#### Aim of the exercise:
Exact copies of all the entries are required.

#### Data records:
-=-=-=-=-
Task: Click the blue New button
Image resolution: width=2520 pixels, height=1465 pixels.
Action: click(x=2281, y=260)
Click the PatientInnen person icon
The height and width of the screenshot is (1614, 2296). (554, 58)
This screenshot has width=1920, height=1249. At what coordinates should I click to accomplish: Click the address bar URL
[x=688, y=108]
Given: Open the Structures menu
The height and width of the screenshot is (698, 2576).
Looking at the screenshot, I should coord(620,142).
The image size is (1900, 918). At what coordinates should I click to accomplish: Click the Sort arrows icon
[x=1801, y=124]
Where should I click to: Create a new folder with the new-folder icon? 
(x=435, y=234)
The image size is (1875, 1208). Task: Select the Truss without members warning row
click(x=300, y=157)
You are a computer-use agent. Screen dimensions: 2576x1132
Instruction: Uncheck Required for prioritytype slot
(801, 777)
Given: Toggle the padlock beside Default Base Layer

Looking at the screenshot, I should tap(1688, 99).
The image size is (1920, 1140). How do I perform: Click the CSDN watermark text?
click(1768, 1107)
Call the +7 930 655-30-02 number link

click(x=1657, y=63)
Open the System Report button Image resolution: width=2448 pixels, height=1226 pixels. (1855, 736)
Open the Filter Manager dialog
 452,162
-=-=-=-=-
#### Response to this exercise:
Task: Click the blue New button
Image resolution: width=2520 pixels, height=1465 pixels.
Action: click(x=2281, y=260)
Click the PatientInnen person icon
The height and width of the screenshot is (1614, 2296). (554, 58)
This screenshot has width=1920, height=1249. At what coordinates should I click to accomplish: Click the address bar URL
[x=688, y=108]
Given: Open the Structures menu
The height and width of the screenshot is (698, 2576).
Looking at the screenshot, I should coord(620,142).
The image size is (1900, 918). At what coordinates should I click to accomplish: Click the Sort arrows icon
[x=1801, y=124]
Where should I click to: Create a new folder with the new-folder icon? 
(x=435, y=234)
The image size is (1875, 1208). Task: Select the Truss without members warning row
click(x=300, y=157)
You are a computer-use agent. Screen dimensions: 2576x1132
Instruction: Uncheck Required for prioritytype slot
(801, 777)
Given: Toggle the padlock beside Default Base Layer

Looking at the screenshot, I should tap(1688, 99).
The image size is (1920, 1140). How do I perform: Click the CSDN watermark text?
click(1768, 1107)
Call the +7 930 655-30-02 number link

click(x=1657, y=63)
Open the System Report button Image resolution: width=2448 pixels, height=1226 pixels. (1855, 736)
Open the Filter Manager dialog
 452,162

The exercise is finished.